The motorway is 18.5 km long; the stretch from the airport to the junction with the Grande Raccordo Anulare is 11.9 km long. The motorway is mainly a straight path, except for a curved stretch along a bend of the Tiber (within the Magliana urban zone, in the Portuense neighborhood) and three wide curves along the Viaduct of the Magliana, in the last stretch inside Rome (2.5 km).

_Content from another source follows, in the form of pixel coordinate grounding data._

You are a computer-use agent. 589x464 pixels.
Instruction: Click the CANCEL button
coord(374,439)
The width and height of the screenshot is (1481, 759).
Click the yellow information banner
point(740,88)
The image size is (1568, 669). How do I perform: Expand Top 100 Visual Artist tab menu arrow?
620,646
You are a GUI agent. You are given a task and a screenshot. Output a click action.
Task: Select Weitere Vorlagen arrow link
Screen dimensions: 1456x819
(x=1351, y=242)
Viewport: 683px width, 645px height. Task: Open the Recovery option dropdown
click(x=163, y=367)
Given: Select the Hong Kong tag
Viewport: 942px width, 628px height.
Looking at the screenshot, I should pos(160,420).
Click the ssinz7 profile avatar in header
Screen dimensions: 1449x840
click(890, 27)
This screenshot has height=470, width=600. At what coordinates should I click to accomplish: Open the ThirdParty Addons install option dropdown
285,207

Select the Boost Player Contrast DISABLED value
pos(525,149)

A91, along with Autostrada A24, is the only motorway in Rome which penetrates the city within the Grande Raccordo Anulare.

ROMA – FIUMICINO
| Exit | ↓km↓ | ↑km↑ | Province | European Route |
| Via Laurentina | 0.0 km (0 mi) | 18.5 km (11.5 mi) | RM | E80 |
| Via Cristoforo Colombo | 0.6 km (0.37 mi) | 17.9 km (11.1 mi) |
| Via della Magliana | 2.6 km (1.6 mi) | 15.9 km (9.9 mi) |
| Via Isacco Newton | 3.1 km (1.9 mi) | 15.4 km (9.6 mi) |
| Parco de' Medici | 6.5 km (4.0 mi) | 12.5 km (7.8 mi) |
| Grande Raccordo Anulare | 6.6 km (4.1 mi) | 11.9 km (7.4 mi) |
| Ponte Galeria – Nuova Fiera di Roma | 12.4 km (7.7 mi) | 6.1 km (3.8 mi) |
| Civitavecchia | 14.3 km (8.9 mi) | 4.2 km (2.6 mi) |
| Parco Leonardo/Via Portuense | 14.8 km (9.2 mi) | 3.7 km (2.3 mi) |
| Leonardo da Vinci–Fiumicino Airport | 18.5 km (11.5 mi) | 0.0 km (0 mi) |

== See also ==

- Autostrade of Italy
- Roads in Italy
- Transport in Italy

===Other Italian roads===
- State highways (Italy)
- Regional road (Italy)
- Provincial road (Italy)
- Municipal road (Italy)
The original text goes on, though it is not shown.